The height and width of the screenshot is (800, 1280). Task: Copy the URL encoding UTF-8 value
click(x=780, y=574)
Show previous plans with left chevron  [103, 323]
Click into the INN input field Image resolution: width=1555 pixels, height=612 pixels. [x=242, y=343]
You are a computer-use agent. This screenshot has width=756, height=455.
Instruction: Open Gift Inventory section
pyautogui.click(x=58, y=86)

----------

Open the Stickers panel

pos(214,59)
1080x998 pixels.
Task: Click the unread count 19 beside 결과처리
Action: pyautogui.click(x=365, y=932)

----------

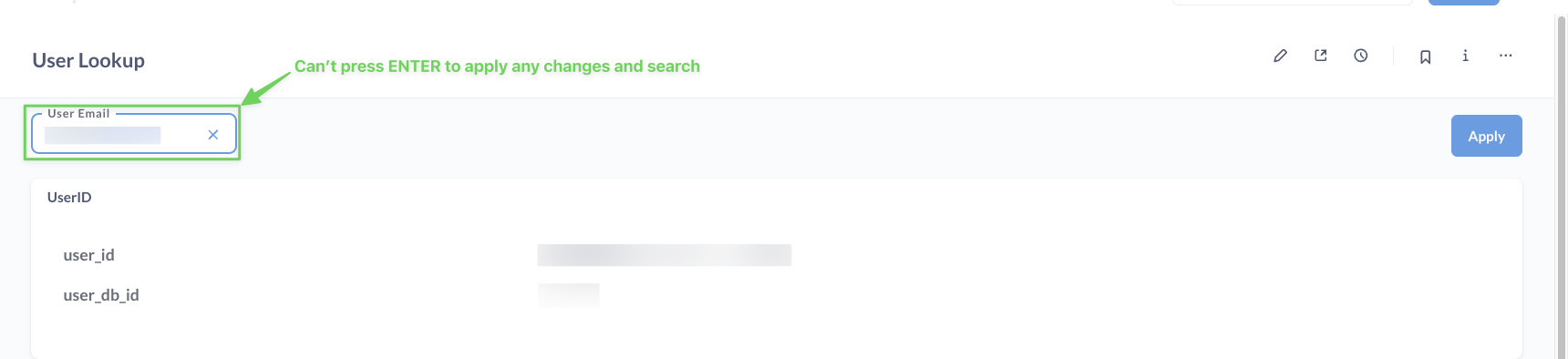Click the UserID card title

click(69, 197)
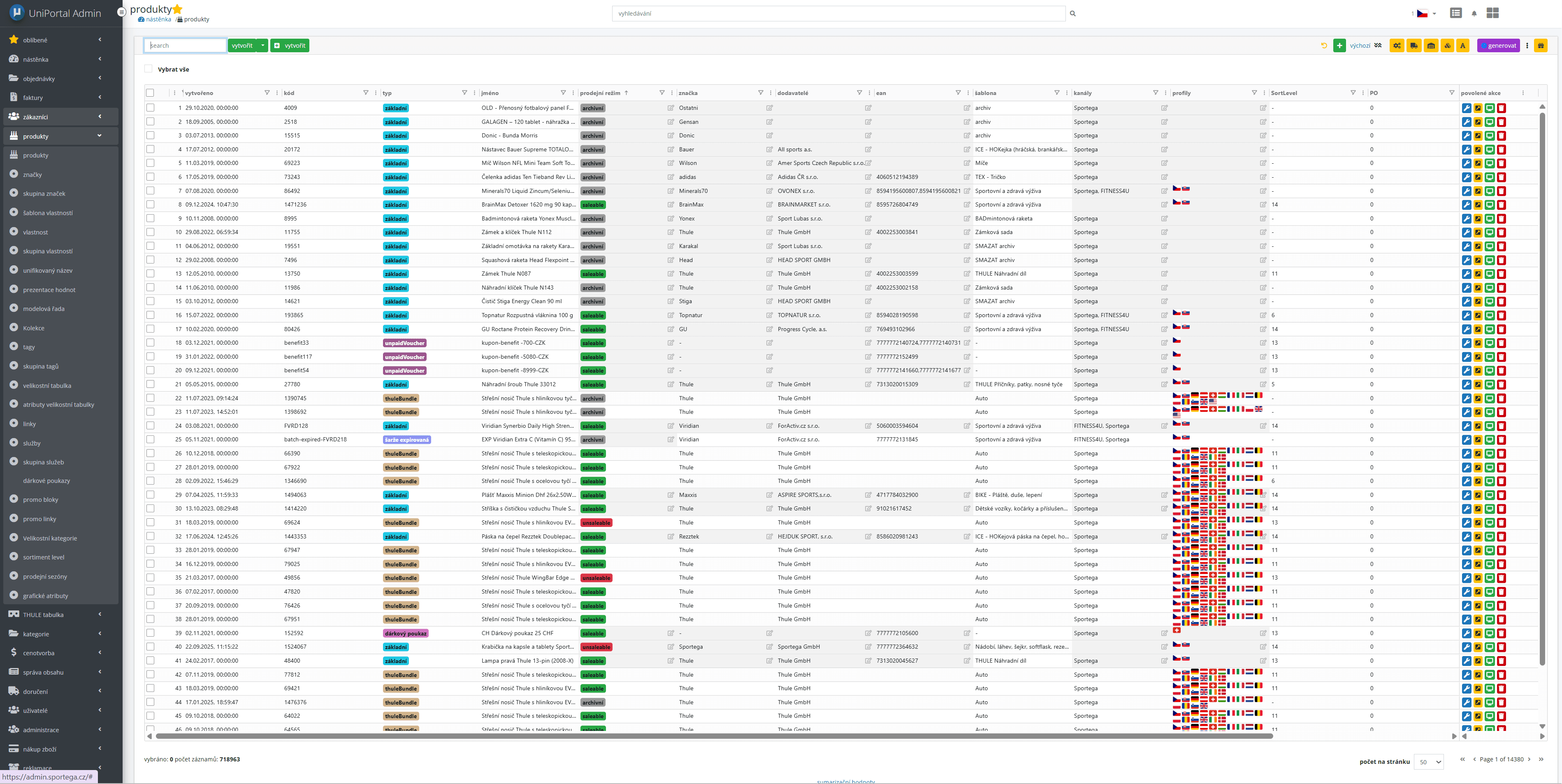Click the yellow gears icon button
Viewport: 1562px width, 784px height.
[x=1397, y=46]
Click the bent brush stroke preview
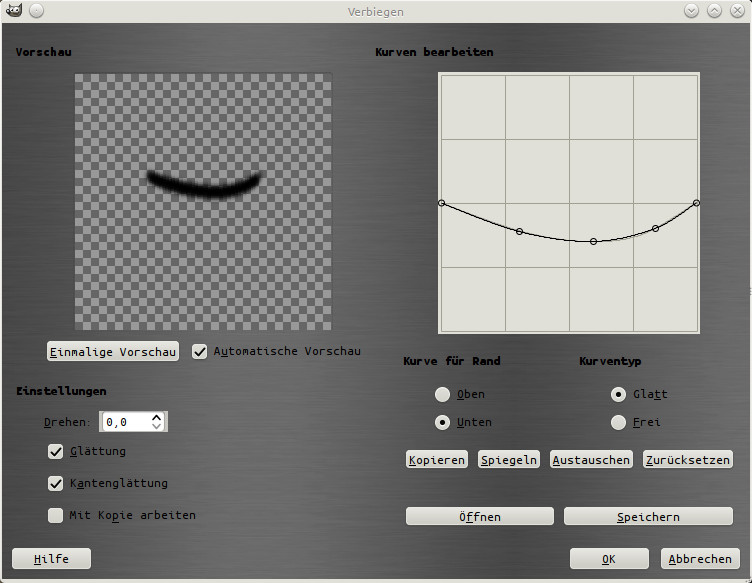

----------

▶ Description of the task
Reproduce everything in the listing from the line containing "Open the Stickers panel" down to the line containing "Action: pyautogui.click(x=365, y=932)", including both of those lines.

▶ Worked answer
Open the Stickers panel

pos(214,59)
1080x998 pixels.
Task: Click the unread count 19 beside 결과처리
Action: pyautogui.click(x=365, y=932)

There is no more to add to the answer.